[Saved entries]

──────────

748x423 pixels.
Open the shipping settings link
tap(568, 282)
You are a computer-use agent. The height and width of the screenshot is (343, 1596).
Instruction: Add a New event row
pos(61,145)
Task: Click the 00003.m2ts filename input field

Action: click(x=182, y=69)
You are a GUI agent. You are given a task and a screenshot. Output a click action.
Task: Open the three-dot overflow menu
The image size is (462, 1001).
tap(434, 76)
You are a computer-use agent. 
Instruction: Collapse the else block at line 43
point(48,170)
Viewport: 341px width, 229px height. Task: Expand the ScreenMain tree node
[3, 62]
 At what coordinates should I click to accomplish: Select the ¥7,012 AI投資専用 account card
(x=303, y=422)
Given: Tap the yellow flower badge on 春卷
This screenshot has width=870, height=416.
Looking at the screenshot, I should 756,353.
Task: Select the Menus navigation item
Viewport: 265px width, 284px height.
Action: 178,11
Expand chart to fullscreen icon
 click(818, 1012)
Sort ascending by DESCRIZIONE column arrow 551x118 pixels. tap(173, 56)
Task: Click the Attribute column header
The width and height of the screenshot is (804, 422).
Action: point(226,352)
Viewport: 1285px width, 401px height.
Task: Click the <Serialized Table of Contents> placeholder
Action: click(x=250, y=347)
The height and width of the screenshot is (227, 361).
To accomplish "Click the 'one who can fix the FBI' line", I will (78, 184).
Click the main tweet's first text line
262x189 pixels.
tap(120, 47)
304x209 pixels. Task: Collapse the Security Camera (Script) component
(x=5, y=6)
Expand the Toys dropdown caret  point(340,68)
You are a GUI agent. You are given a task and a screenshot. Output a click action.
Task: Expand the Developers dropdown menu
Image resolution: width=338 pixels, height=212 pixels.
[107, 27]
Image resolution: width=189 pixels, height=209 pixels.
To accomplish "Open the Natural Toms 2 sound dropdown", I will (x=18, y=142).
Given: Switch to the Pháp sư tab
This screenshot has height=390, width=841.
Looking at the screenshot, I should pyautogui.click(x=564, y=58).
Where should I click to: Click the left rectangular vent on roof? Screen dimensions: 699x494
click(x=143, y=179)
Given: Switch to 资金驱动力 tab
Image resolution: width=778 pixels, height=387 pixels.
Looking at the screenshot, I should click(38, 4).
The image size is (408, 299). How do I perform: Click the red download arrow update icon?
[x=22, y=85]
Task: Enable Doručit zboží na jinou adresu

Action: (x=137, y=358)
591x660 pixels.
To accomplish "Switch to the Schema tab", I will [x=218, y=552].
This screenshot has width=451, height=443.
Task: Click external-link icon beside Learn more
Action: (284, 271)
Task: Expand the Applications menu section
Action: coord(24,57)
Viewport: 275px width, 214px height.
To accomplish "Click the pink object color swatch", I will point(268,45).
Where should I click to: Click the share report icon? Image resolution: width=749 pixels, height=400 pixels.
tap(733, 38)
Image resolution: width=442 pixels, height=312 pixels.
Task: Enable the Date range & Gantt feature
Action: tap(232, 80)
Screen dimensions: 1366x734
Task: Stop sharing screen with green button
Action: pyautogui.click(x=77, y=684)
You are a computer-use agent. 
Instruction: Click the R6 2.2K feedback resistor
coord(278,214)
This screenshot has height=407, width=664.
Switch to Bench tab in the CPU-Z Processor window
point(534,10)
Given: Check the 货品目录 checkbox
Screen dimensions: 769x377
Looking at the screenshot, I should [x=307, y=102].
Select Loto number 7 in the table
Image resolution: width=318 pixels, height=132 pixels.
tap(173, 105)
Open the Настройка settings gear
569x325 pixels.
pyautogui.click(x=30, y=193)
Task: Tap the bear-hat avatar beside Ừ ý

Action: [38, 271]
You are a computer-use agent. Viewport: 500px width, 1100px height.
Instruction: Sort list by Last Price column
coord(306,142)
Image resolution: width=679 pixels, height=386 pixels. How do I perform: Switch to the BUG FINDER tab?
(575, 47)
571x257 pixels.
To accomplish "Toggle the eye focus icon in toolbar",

──────────

TASK OBJECTIVE:
Please, from the entries above, set down exactly the lines from the one containing "This screenshot has height=407, width=664." through the one containing "Open the Настройка settings gear", and only those.

THE ANSWER:
This screenshot has height=407, width=664.
Switch to Bench tab in the CPU-Z Processor window
point(534,10)
Given: Check the 货品目录 checkbox
Screen dimensions: 769x377
Looking at the screenshot, I should [x=307, y=102].
Select Loto number 7 in the table
Image resolution: width=318 pixels, height=132 pixels.
tap(173, 105)
Open the Настройка settings gear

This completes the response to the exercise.